EXERCISE DETAILS
Rename "GUI agent" to "interface assistant" throughout the lines below, and reproduce everything else unchanged.

Stored items:

------------------------------------------------

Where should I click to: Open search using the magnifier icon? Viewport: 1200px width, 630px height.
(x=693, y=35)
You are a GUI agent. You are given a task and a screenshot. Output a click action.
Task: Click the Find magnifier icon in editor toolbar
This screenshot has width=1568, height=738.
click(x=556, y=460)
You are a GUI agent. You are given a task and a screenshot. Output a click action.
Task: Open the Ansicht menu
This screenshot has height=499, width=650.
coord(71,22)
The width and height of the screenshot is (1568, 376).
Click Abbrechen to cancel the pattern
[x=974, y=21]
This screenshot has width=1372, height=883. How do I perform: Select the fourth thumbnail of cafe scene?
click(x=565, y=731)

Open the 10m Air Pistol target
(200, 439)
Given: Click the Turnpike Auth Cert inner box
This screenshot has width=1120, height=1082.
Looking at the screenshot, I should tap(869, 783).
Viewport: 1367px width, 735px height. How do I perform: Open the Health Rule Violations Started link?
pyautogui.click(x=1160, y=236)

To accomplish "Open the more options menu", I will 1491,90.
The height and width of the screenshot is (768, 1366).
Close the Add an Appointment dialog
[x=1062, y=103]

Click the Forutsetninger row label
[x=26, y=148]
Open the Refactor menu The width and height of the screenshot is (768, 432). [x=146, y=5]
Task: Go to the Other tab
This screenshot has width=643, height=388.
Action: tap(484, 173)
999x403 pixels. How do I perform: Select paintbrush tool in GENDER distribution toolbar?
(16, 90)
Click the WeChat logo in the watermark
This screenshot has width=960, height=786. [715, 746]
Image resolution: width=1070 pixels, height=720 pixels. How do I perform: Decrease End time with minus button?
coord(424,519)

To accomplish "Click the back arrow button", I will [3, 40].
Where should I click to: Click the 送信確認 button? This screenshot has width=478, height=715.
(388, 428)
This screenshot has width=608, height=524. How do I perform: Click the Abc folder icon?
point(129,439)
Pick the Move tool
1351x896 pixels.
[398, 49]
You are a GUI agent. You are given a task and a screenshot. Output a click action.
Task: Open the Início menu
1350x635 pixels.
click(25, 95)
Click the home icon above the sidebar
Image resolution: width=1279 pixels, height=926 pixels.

------------------------------------------------

FULL ANSWER
Where should I click to: Open search using the magnifier icon? Viewport: 1200px width, 630px height.
(x=693, y=35)
You are a interface assistant. You are given a task and a screenshot. Output a click action.
Task: Click the Find magnifier icon in editor toolbar
This screenshot has width=1568, height=738.
click(x=556, y=460)
You are a interface assistant. You are given a task and a screenshot. Output a click action.
Task: Open the Ansicht menu
This screenshot has height=499, width=650.
coord(71,22)
The width and height of the screenshot is (1568, 376).
Click Abbrechen to cancel the pattern
[x=974, y=21]
This screenshot has width=1372, height=883. How do I perform: Select the fourth thumbnail of cafe scene?
click(x=565, y=731)

Open the 10m Air Pistol target
(200, 439)
Given: Click the Turnpike Auth Cert inner box
This screenshot has width=1120, height=1082.
Looking at the screenshot, I should tap(869, 783).
Viewport: 1367px width, 735px height. How do I perform: Open the Health Rule Violations Started link?
pyautogui.click(x=1160, y=236)

To accomplish "Open the more options menu", I will 1491,90.
The height and width of the screenshot is (768, 1366).
Close the Add an Appointment dialog
[x=1062, y=103]

Click the Forutsetninger row label
[x=26, y=148]
Open the Refactor menu The width and height of the screenshot is (768, 432). [x=146, y=5]
Task: Go to the Other tab
This screenshot has width=643, height=388.
Action: tap(484, 173)
999x403 pixels. How do I perform: Select paintbrush tool in GENDER distribution toolbar?
(16, 90)
Click the WeChat logo in the watermark
This screenshot has width=960, height=786. [715, 746]
Image resolution: width=1070 pixels, height=720 pixels. How do I perform: Decrease End time with minus button?
coord(424,519)

To accomplish "Click the back arrow button", I will [3, 40].
Where should I click to: Click the 送信確認 button? This screenshot has width=478, height=715.
(388, 428)
This screenshot has width=608, height=524. How do I perform: Click the Abc folder icon?
point(129,439)
Pick the Move tool
1351x896 pixels.
[398, 49]
You are a interface assistant. You are given a task and a screenshot. Output a click action.
Task: Open the Início menu
1350x635 pixels.
click(25, 95)
Click the home icon above the sidebar
Image resolution: width=1279 pixels, height=926 pixels.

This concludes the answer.